Fraude à la TVA

Serpent de mer

d'Lëtzebuerger Land du 28.02.2008

Le 4 mars prochain, les 27 ministres de l’Économie et des Finances auront à leur menu une série de propositions de la Commission européenne pour lutter contre la fraude à la TVA qui coûte entre 60 et 100 milliards d’euros par an de moins-values1. Les questions sur l’évasion fiscale et la directive sur la fiscalité de l’épargne, également au programme des ministres européens, risquent toutefois d’occulter l’agenda de l’Ecofin. Nul doute de plus que les ambitieuses propositions de Bruxelles pour conjurer les opérations « carrousel », très largement inspirées par l’Allemagne, subiront un sérieux lissage du fait de l’opposition de certains États membres, dont la France et l’Italie. La consensuelle présidence slovène de l’UE ne devrait pas jouer aux forceps, si tant est qu’elle est en mesure de le faire, les affaires relevant de la fiscalité se prenant à l’unanimité.

De son côté, Bruxelles a dû reconnaître cette semaine dans une communication que ses projets d’introduire le principe de la taxation intracommunautaire des biens dans l’État d’origine, alors qu’il y a exonération actuellement (la taxe est payable dans l’État où les biens arrivent), n’étaient pas suffisamment mûrs, ni viables sur le plan économique. Ce régime, dans lequel les livraisons intracommunautaires seraient taxées dans l’État membre d’origine au taux de 15 pour cent (si l’État d’arrivée applique un taux supérieur ou inférieur – taux réduits ou taux zéro – un mécanisme de compensation permettrait de combler le différentiel de taxes), implique toutefois l’élaboration d’un mécanisme de clearing des recettes TVA entre les États. 

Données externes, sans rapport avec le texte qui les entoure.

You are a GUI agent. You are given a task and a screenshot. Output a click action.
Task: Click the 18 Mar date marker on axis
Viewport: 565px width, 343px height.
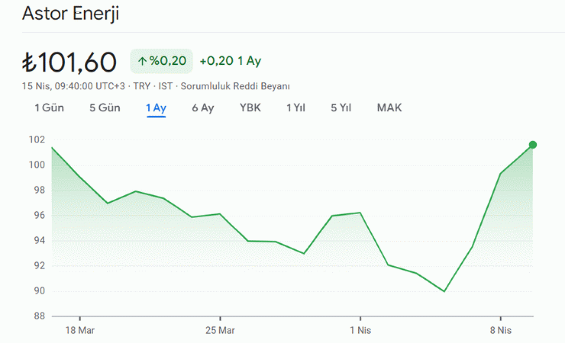(80, 330)
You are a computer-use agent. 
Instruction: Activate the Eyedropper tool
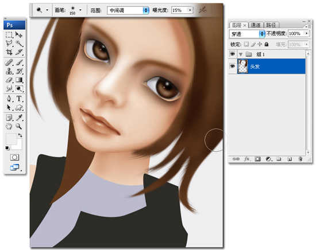coord(20,118)
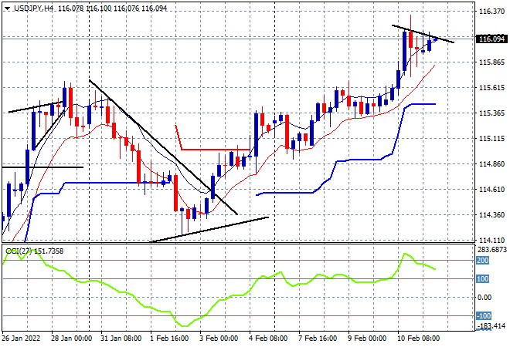
Task: Select the 1 Feb 16:00 time label
Action: (169, 339)

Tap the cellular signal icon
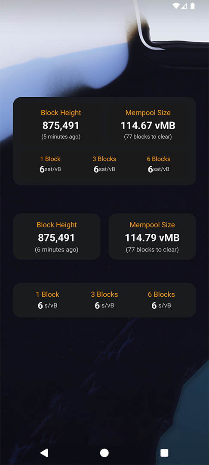click(184, 6)
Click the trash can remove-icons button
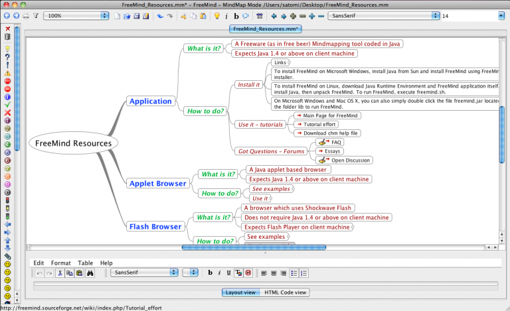The height and width of the screenshot is (311, 510). pos(7,37)
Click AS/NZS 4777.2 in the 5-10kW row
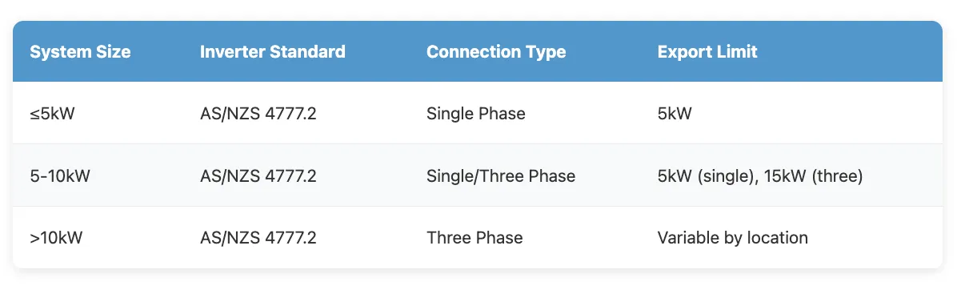Viewport: 957px width, 290px height. 258,176
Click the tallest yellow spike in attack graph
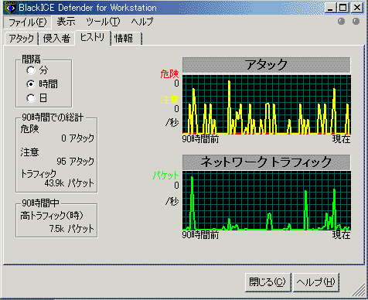The image size is (368, 300). coord(229,107)
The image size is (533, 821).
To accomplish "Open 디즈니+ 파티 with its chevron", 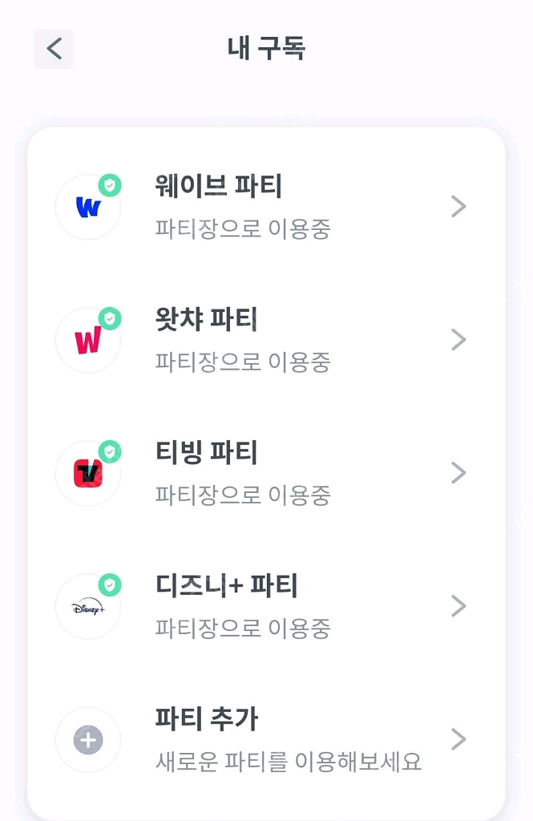I will (x=459, y=607).
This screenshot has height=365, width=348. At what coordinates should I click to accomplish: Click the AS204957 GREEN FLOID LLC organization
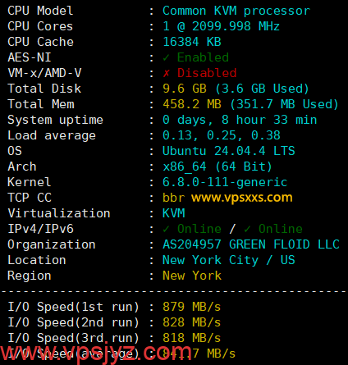251,244
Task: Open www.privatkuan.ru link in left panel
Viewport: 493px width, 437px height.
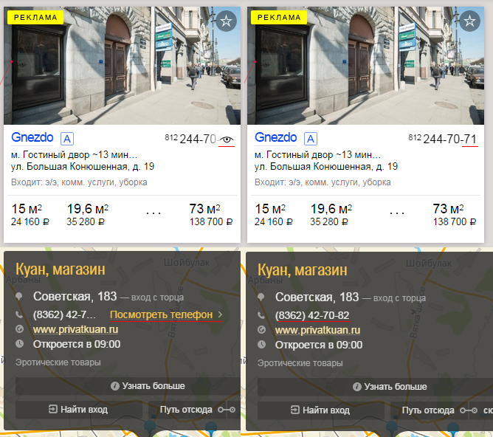Action: pos(75,329)
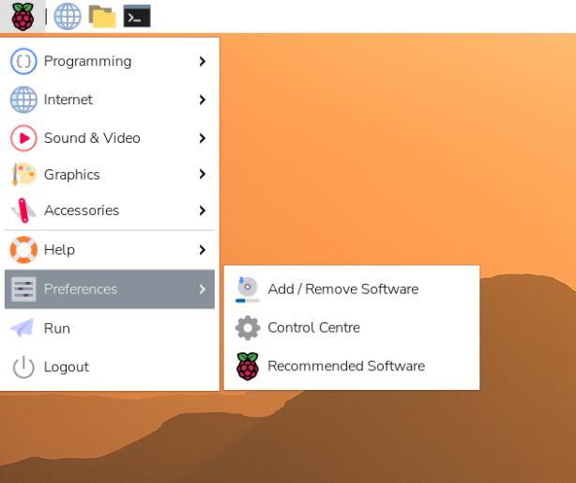Click the Accessories pocket knife icon
576x483 pixels.
(23, 210)
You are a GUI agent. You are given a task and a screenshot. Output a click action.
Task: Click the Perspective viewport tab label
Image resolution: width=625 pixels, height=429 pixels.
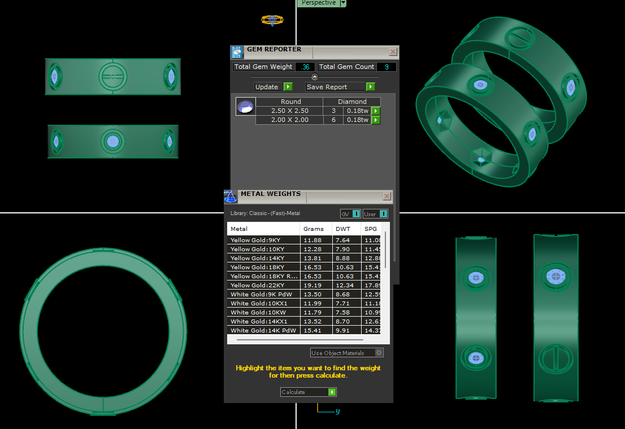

L’introduction d’un tel système est un vieux serpent de mer. Il avait été question de le mettre en place en 1987 lors des discussions sur la création du marché intérieur. La Commis­sion avait dû néanmoins faire marche arrière et retirer de la circulation sa proposition de clearing. Elle l’exhume à nouveau vingt et un ans plus tard sans que ses chances de le faire passer soient plus fortes qu’autrefois. Le système de compensation des recettes TVA rendrait en effet les États trop dépendants entre eux des transferts de taxes. La Commission a calculé que dix pour cent des recettes des États membres dépendraient des transferts réalisés par d’autres États membres. Chacun d’entre eux devra garantir l’exacte perception des flux. En cas de faillite d’un assujetti par exemple, avec les difficultés de recouvrement que cette situation entraîne, un pays restera solidairement responsable de la restitution du montant de la TVA à ses partenaires européens. On comprend pourquoi ce régime a suscité jusqu’à présent si peu d’échos favorables parmi les 27.

Le système de TVA intracommunautaire imposerait encore aux assujettis un reporting des flux particulièrement contraignant sur une base mensuelle. Mécanisme lourd à gérer et cher, en porte-à-faux avec l’un des objectifs de l’UE qui est d’améliorer la compé­titivité des entreprises européennes. Selon les projections présentées cette semaine à Bruxelles dans un document de travail à partir de données fournies par des PME en Belgique, au Danemark et en Hongrie, les frais fixes occasionnés par la mise en place de mécanisme seraient en moyenne de 350 euros et les frais récurrents de 6 300 euros par an et par assujetti à la TVA intracommunautaire. En raison de la maigreur de l’échantillon visé par les experts de Bruxelles, il est difficile d’extrapoler sur l’ensemble de l’UE. Du côté des administrations, les indications de coûts varient dans des proportions importantes : 300 000 euros pour l’implémentation du système (information aux milieux d’affaires, formation du personnel et recrutement de nouveaux agents, adaptation de l’outil informatique…) pour certains petits pays à 2,5 millions d’euros pour les grands. Difficile de trouver là une justification économique à ce régime. D’autant que, s’il pouvait contribuer à éradiquer la fraude de type carrousel, il pourrait susciter d’autres formes de combines, plus sophistiquées encore et donc plus difficilement identifiables.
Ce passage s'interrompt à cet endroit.